弁護士雑感

2022/09/28 弁護士雑感

【弁護士雑感】電動キックボードについての続きのお話

 以前、電動キックボードやフル電動自転車について当ブログで取り上げさせていただいたことがあります。

 その後、法整備や法改正などが行われ、社会としては電動キックボード(ニュースなどではキックボードにフォーカスされることが多いですが、同様の論理で恐らくはフル電動自転車も)を従来の枠組みによる「原動機付自転車」としてではなく、特定小型原付として、免許が不要であったり、ヘルメットの着用も任意であったり、速度制限によっては歩道の走行すら可能となるなど、どちらかと言えば従来の自転車と類似した運用へと進もうとしています。

 今日はこのことに関して少し気になったことについて、改めてお話をしようと思います。

1 電動キックボードやフル電動自転車について、法改正や整備が進められ、上記のように緩やかに解禁される方向であることは間違いが無いことではありますが、令和4年9月現在においては未だ法改正は可決こそされたものの施行はされていません。

 そのため、現時点においてはやはり電動キックボードやフル電動自転車は従来の枠組みにおける「原動機付自転車」として取り扱われるものであって、安易に公道で用いることは様々な違反や違法行為を行ってしまっているということになります。

2 しかしながら、ニュースのような報道番組だけではなく、ワイドショーや情報バラエティ番組などでも「電動キックボード解禁に向けた動き」が紹介され、さらには実証実験エリアにおいて認可を受けた事業者からシェアされた電動キックボードなどは同エリア内においてはヘルメットの着用義務もなくかなり自由に公道を走行することができることもあって、一般の方において電動キックボードを公道で用いることに対する心理的ハードルや抵抗感がかなり低くなっているように見受けられます。

 特に、弊所の所在地近辺は「大阪キタ(梅田)」エリアであり電動キックボードの実証実験エリア内にあります。

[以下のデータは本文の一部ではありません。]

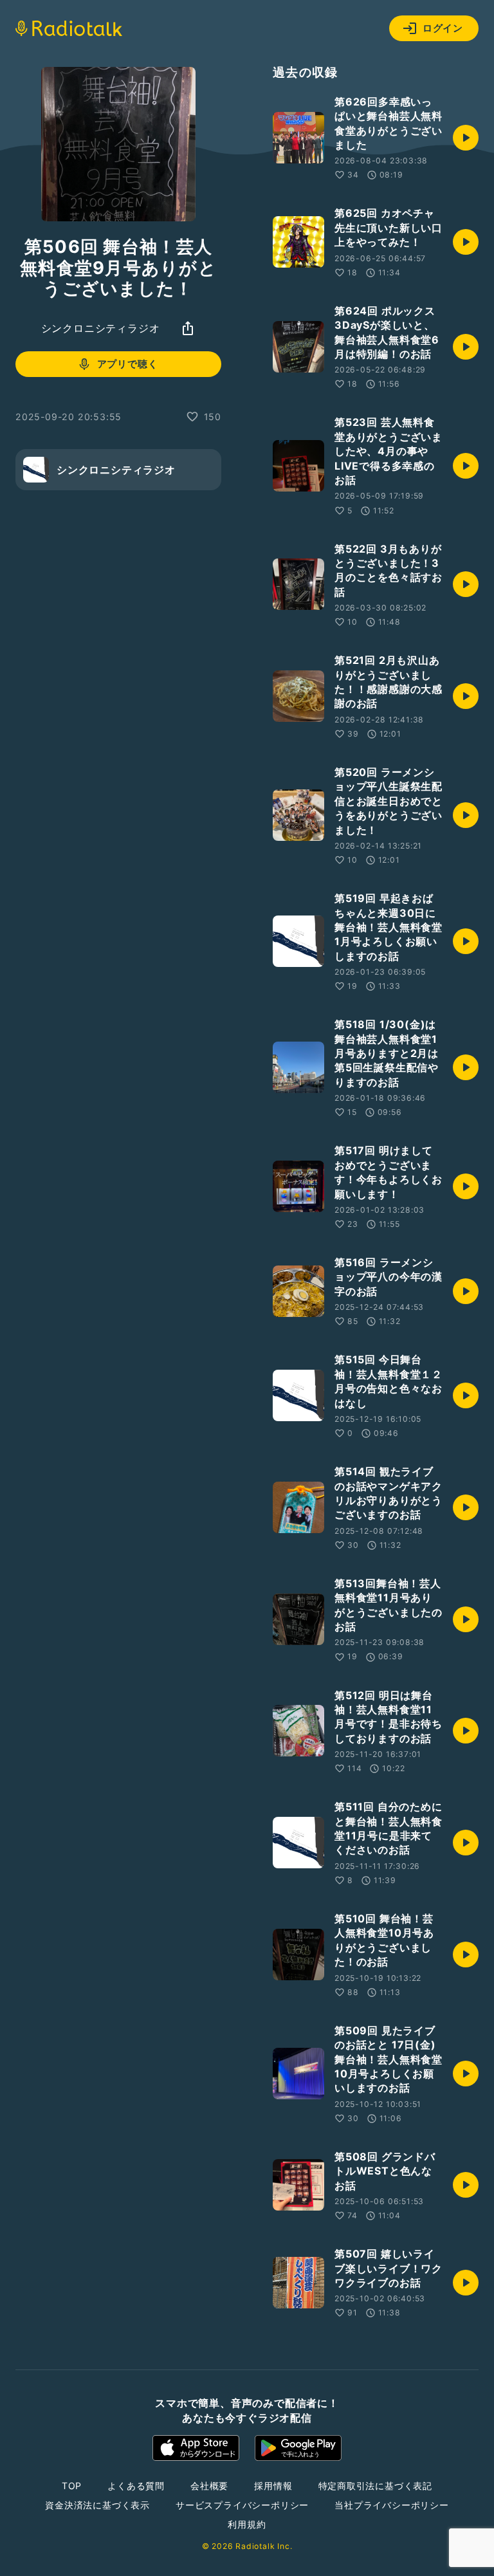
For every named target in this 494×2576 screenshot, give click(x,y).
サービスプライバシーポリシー (242, 2504)
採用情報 (273, 2485)
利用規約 (247, 2524)
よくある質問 (136, 2485)
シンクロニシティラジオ (100, 328)
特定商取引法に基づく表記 (375, 2485)
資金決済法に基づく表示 (97, 2504)
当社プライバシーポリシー (391, 2504)
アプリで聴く (127, 364)
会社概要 (209, 2485)
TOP (72, 2485)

 そのため、もちろん適法な電動キックボードを見かけることも多いのですが、それと比例するように、明らかに認可を受けていない電動キックボードやフル電動自転車(これらはウインカーやナンバープレートなどの必要な装備を備えていないので一目瞭然です)を見かける機会も急増しています。

3 今後、電動キックボードの実証実験エリアが拡大されたり、あるいは改正法の施行がなされるなどして実際に電動キックボードが全国で用いられるようになれば、おそらく「適法な装備を備えていない違法な電動キックボードやフル電動自転車」の数も急増することが予想されます。

 以前も書いた通り、電動キックボードやフル電動自転車は非常に便利な道具になり得るものではありますが、他方においてきっちりと法律に則った用い方をしなければ取り返しのつかない事故を起こしかねず、それは法的に見て被害者・加害者双方の人生を決定的に破壊しかねない危険なものになってしまいます。

 電動キックボードが社会に受け入れられる方向で進んいる今だからこそ、改めてその取扱いについて、社会全体で認識を改めた方がよいのではないかと危惧しております。